Apart from one outlier, where apparently sufficiently many trials in the 10,000 case were lengthy enough to move the average, the average payoff seems to be less than 30. This result is remarkably consistent.
Now, the analytical response to this would be "a long trial is exponentially unlikely to happen but produces an exponentially increasing payoff if you wait long enough until you see it". However, unless you play the game an infinite number of times, you will not see an infinite payoff in practice.
My next observation is that as the number of trials increases the average payoff over all trials seems to stabilise at around 15. (If you stick to taking an average of, say, 10 trials, then you soon start to see larger average payoffs as you re-run the program, dropping off exponentially as you would expect).
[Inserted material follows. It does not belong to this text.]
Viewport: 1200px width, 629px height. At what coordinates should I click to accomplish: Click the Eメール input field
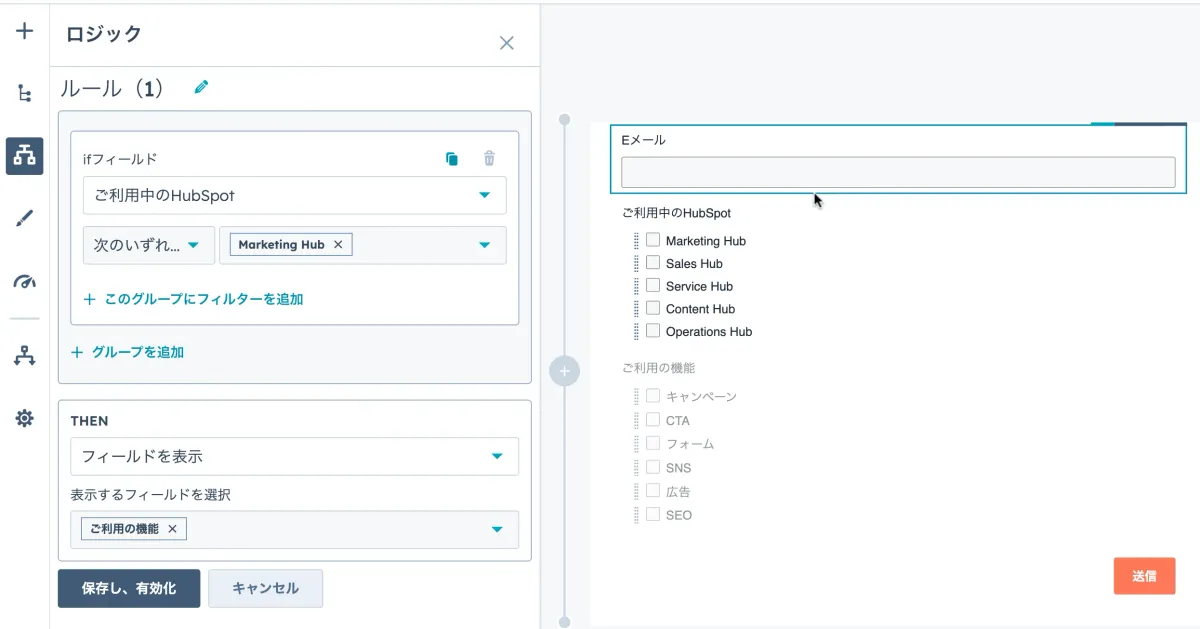(x=897, y=172)
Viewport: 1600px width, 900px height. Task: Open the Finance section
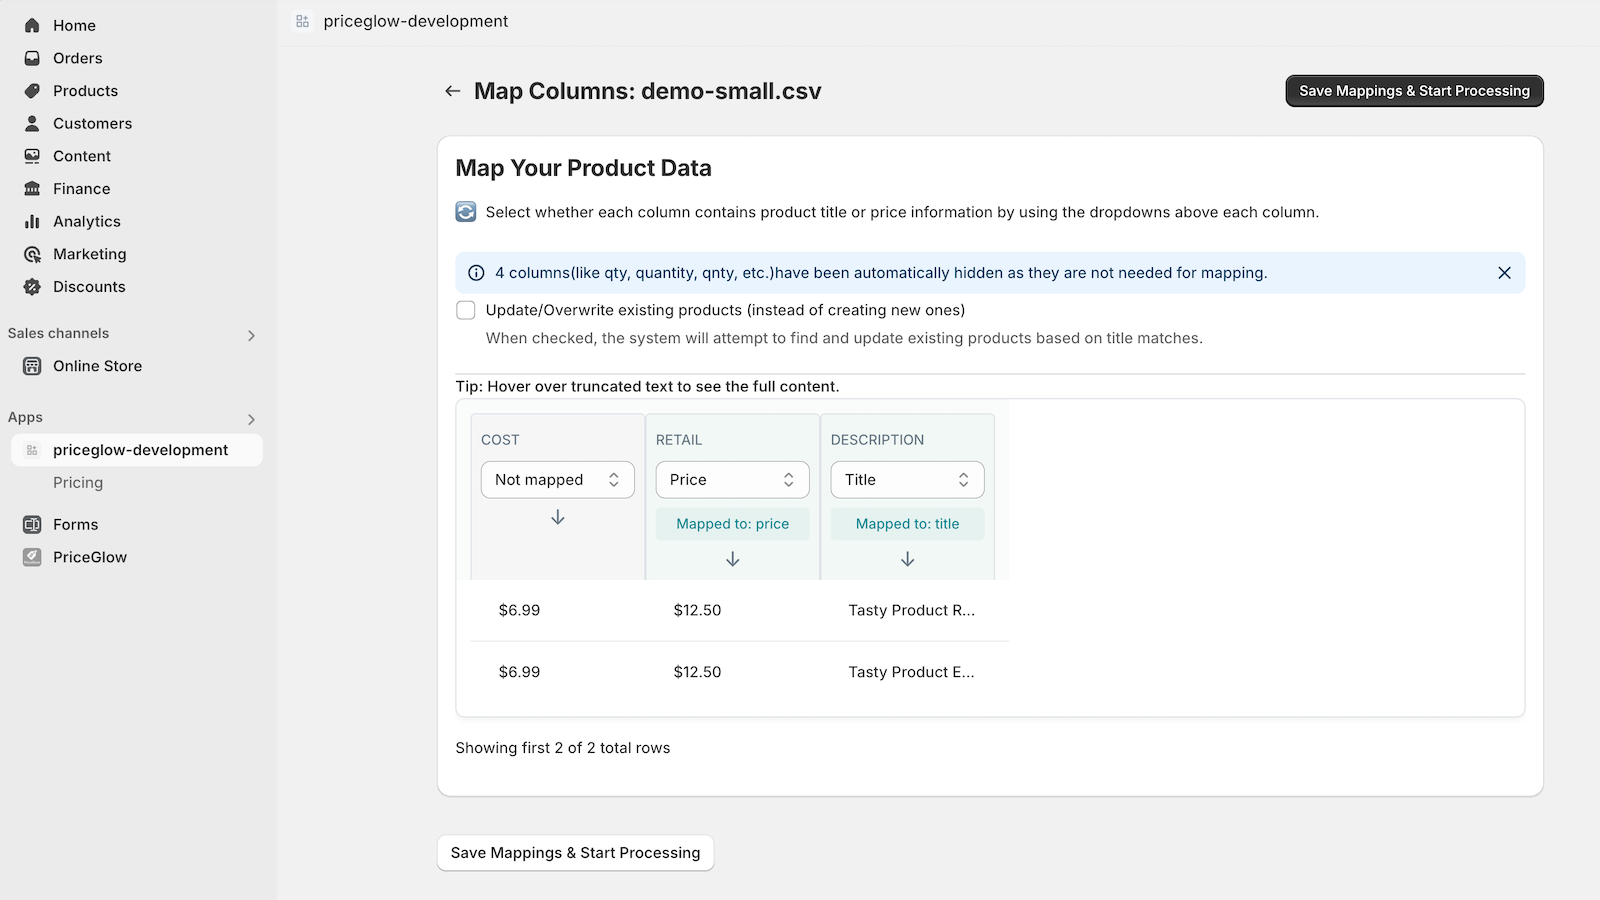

What I'm getting at is that, from an economic and decision-theoretic point of view, it appears to be demonstrably irrational to put down more than about $15,000,000,000 to play the game 1,000,000,000 times. Intuitively we could say that, in the long run, one expects that most games are short and this constrains the average payoff in practice; the algebraic limit doesn't matter because we never actually get there.
How can we quantify this notion?
How can we derive this apparently stable practical-limit-of-the-average-over-many-trials, which seems to be about 15?
Your results are not statistically significant.
If you limit the number of trials, the expected winnings is finite.
For $n$ trials we have
$$E(W_n) = \sum_{k=1}^n2^{-k}2^k = n.$$
So you should see expected winnings of $10$ for $10$ trials, $100$ for $100$ trials, etc.
However,
$$E(W_n^2) = \sum_{k=1}^n2^{-k}2^{2k} = \sum_{k=1}^n2^{k} = 2^n - 2$$
and the variance is enormous
$$\sigma_n^2 = E(W_n^2) - [E(W_n)]^2= 2^n-2 - n^2.$$
With only $N = 1000$ Monte Carlo paths, the sampling error is for, say $n = 100$ trials,
$$E \approx \frac{\sigma_n}{\sqrt{N}}= \frac{\sqrt{2^{100}- 2- (100)^2}}{\sqrt{1000}} \approx 3 \times10^{13}. $$
You are also going to encounter overflow issues with winnings that can grow to $2^n$ when $n$ is very large.